A clash ensued overnight in Eastern DRC as M23 rebels attacked army positions near the Uganda-Rwanda border, according to Officials.
“I confirm the attack from last night on our positions.
“(The village of) Runyoni is also besieged by the enemy but our troops are already deployed to respond and chase the enemy,” said Muhindo Luanzo, assistant to the military administrator of the eastern town of Rutshuru
The clashes began around 1am midnight on Monday near the villages of Tshanzu and Runyoni, close to the provincial capital Goma.
“We don’t know who controls the area, but it looks like it’s a serious attack.
“This time it was more intense than all the previous times,” eyewitnesses told newsmen.
In a similar attack in November, M23 rebels briefly took those two vital villages.
The clashes took place three days after the group, which captured huge swaths of territory during an insurgency in 2012 and 2013, accused the army of battling it.
Tshanzu and Runyoni were the M23’s last strongholds before its fighters were pushed out of Uganda and Rwanda by Congolese and UN forces in 2013.
Since then, regional attempts have been made to demobilise the gang.
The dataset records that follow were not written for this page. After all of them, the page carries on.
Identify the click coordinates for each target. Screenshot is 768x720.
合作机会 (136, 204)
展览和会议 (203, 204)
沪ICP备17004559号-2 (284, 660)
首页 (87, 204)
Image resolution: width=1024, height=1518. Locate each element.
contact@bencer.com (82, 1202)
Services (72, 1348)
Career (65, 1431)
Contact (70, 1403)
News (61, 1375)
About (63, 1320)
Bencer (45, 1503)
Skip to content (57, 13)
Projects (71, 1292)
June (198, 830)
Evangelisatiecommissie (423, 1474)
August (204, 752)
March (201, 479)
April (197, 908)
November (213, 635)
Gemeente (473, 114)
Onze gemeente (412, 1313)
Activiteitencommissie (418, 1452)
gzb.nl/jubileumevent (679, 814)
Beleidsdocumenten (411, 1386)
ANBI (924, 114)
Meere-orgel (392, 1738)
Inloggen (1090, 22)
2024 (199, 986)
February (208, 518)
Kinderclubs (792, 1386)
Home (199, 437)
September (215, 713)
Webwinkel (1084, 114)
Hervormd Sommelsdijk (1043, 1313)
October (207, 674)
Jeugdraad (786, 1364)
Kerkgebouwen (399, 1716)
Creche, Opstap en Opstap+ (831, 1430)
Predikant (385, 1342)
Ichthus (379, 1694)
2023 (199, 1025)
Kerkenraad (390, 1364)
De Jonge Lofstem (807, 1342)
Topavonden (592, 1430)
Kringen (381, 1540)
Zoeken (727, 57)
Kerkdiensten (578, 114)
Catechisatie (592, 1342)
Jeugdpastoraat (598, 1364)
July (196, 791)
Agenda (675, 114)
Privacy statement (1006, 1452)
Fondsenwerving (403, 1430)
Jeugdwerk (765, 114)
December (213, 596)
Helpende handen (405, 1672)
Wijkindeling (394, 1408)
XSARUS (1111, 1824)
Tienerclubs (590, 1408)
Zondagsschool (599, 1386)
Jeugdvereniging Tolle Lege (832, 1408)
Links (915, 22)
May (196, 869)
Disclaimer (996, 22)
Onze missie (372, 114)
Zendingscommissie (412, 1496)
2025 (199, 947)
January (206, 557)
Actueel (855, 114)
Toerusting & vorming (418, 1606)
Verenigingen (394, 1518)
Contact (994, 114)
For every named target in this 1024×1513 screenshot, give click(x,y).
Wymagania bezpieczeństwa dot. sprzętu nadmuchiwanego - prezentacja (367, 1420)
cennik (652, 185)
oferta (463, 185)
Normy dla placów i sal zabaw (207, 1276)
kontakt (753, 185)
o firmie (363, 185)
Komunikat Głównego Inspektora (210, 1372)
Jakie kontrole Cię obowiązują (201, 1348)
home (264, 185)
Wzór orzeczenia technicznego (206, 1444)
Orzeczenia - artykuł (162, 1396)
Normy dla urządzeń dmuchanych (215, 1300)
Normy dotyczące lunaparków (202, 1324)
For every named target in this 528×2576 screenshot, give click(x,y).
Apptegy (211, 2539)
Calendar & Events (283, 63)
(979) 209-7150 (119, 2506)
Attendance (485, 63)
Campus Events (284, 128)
However, its officials have expressed dissatisfaction with the slow pace at which a peace agreement is being implemented.
“Our organisation, the M23, which has been able to patiently wait nine years for the implementation of the peace process, deplores this dreadful option of violence,” said M23 spokesman Willy Ngoma in a statement last week.
Rwanda and Uganda have already been accused of helping the M23 by UN investigators. Both governments deny aiding the organisation, which intervened militarily in Congo during two regional wars two decades ago.